Merging tuples if they have one common element

Question

Consider the following list:

tuple_list = [('c', 'e'), ('c', 'd'), ('a', 'b'), ('d', 'e')]

How can I achieve this?

new_tuple_list = [('c', 'e', 'd'), ('a', 'b')]

I have tried:

for tuple in tuple_list:
    for tup in tuple_list:
        if tuple[0] == tup[0]:
            new_tup = (tuple[0],tuple[1],tup[1])
            new_tuple_list.append(new_tup)

But it only works if I have the elements of the tuple in a certain order which means it will result in this instead:

new_tuple_list = [('c', 'e', 'd'), ('a', 'b'), ('d', 'e')]

Answer 1

You could consider the tuples as edges in a graph and your goal as finding connected components within the graph. Then you could simply loop over vertices (items in tuples) and for each vertex you haven't visited yet execute DFS to generate a component:

from collections import defaultdict

def dfs(adj_list, visited, vertex, result, key):
    visited.add(vertex)
    result[key].append(vertex)
    for neighbor in adj_list[vertex]:
        if neighbor not in visited:
            dfs(adj_list, visited, neighbor, result, key)

edges = [('c', 'e'), ('c', 'd'), ('a', 'b'), ('d', 'e')]

adj_list = defaultdict(list)
for x, y in edges:
    adj_list[x].append(y)
    adj_list[y].append(x)

result = defaultdict(list)
visited = set()
for vertex in adj_list:
    if vertex not in visited:
        dfs(adj_list, visited, vertex, result, vertex)

print(result.values())

Output:

[['a', 'b'], ['c', 'e', 'd']]

Note that in the above, both the components and elements within a component are in random order.

Answer 2

The task becomes trivial with NetworkX, library for graphs manipulation. Similar to this answer by @niemmi you'd need to find the connected components:

import networkx as nx

tuple_list = [('c', 'e'), ('c', 'd'), ('a', 'b'), ('d', 'e')]
graph = nx.Graph(tuple_list)
result = list(nx.connected_components(graph))
print(result)
# [{'e', 'c', 'd'}, {'b', 'a'}]

To get the result as a list of tuples:

result = list(map(tuple, nx.connected_components(graph)))
print(result)
# [('d', 'e', 'c'), ('a', 'b')]

Answer 3

I bumped into this problem when resolving coreferences, I need to merge sets in a list of sets that have common elements:

import copy

def merge(list_of_sets):
    # init states
    list_of_sets = copy.deepcopy(list_of_sets)
    result = []
    indices = find_fist_overlapping_sets(list_of_sets)
    while indices:
        # Keep other sets
        result = [
            s
            for idx, s in enumerate(list_of_sets)
            if idx not in indices
        ]
        # Append merged set
        result.append(
            list_of_sets[indices[0]].union(list_of_sets[indices[1]])
        )
        # Update states
        list_of_sets = result
        indices = find_fist_overlapping_sets(list_of_sets)
    return list_of_sets

def find_fist_overlapping_sets(list_of_sets):
    for i, i_set in enumerate(list_of_sets):
        for j, j_set in enumerate(list_of_sets[i+1:]):
            if i_set.intersection(j_set):
                return i, i+j+1

Answer 4

I had that problem with sets so I'm contributing my solution to this.
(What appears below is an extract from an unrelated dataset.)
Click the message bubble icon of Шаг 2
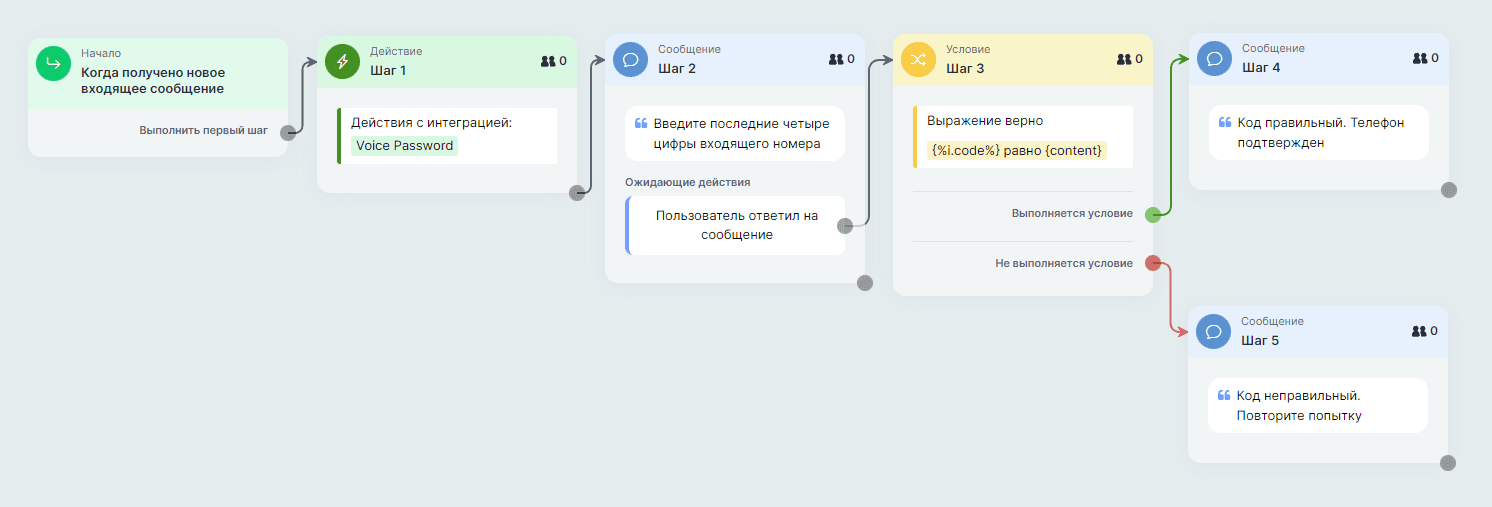Viewport: 1492px width, 507px height. [x=630, y=59]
It combines sets with one of more common element as long as possible.

My example data:

data = [['A','B','C'],['B','C','D'],['D'],['X'],['X','Y'],['Y','Z'],['M','N','O'],['M','N','O'],['O','A']]
data = list(map(set,data))

My code to solve the problem:

oldlen = len(data)+1
while len(data)<oldlen:
    oldlen = len(data)
    for i in range(len(data)):
        for j in range(i+1,len(data)):
                if len(data[i]&data[j]):
                    data[i] = data[i]|data[j]
                    data[j] = set()
    data = [data[i] for i in range(len(data)) if data[i]!= set()]

Result:

[{'A', 'B', 'C', 'D', 'M', 'N', 'O'}, {'X', 'Y', 'Z'}]

Answer 5

If you don't need duplicate values (the ability to preserve ['a', 'a', 'b'], for example), this is a simple and fast way to do what you want via sets:

iset = set([frozenset(s) for s in tuple_list])  # Convert to a set of sets
result = []
while(iset):                  # While there are sets left to process:
    nset = set(iset.pop())      # Pop a new set
    check = len(iset)           # Does iset contain more sets
    while check:                # Until no more sets to check:
        check = False
        for s in iset.copy():       # For each other set:
            if nset.intersection(s):  # if they intersect:
                check = True            # Must recheck previous sets
                iset.remove(s)          # Remove it from remaining sets
                nset.update(s)          # Add it to the current set
    result.append(tuple(nset))  # Convert back to a list of tuples

gives

[('c', 'e', 'd'), ('a', 'b')]

Answer 6

Use sets. You are checking for overlap and accumulation of (initially small) sets, and Python has a data type for that:

#!python3

#tuple_list = [('c', 'e'), ('c', 'd'), ('a', 'b'), ('d', 'e')]
tuple_list = [(1,2), (3,4), (5,), (1,3,5), (3,'a'),
        (9,8), (7,6), (5,4), (9,'b'), (9,7,4),
        ('c', 'e'), ('e', 'f'), ('d', 'e'), ('d', 'f'),
        ('a', 'b'),
        ]
set_list = []

print("Tuple list:", tuple_list)
for t in tuple_list:
    #print("Set list:", set_list)
    tset = set(t)
    matched = []
    for s in set_list:
        if tset & s:
            s |= tset
            matched.append(s)

    if not matched:
        #print("No matches. New set: ", tset)
        set_list.append(tset)

    elif len(matched) > 1:
        #print("Multiple Matches: ", matched)
        for i,iset in enumerate(matched):
            if not iset:
                continue
            for jset in matched[i+1:]:
                if iset & jset:
                    iset |= jset
                    jset.clear()

set_list = [s for s in set_list if s]
print('\n'.join([str(s) for s in set_list]))

Answer 7

This has a bad performance because list-contains checks are O(n) but it's quite short:

result = []

for tup in tuple_list:
    for idx, already in enumerate(result):
        # check if any items are equal
        if any(item in already for item in tup):
            # tuples are immutable so we need to set the result item directly
            result[idx] = already + tuple(item for item in tup if item not in already)
            break
    else:
        # else in for-loops are executed only if the loop wasn't terminated by break
        result.append(tup)

This has the nice side-effect that the order is kept:

>>> result
[('c', 'e', 'd'), ('a', 'b')]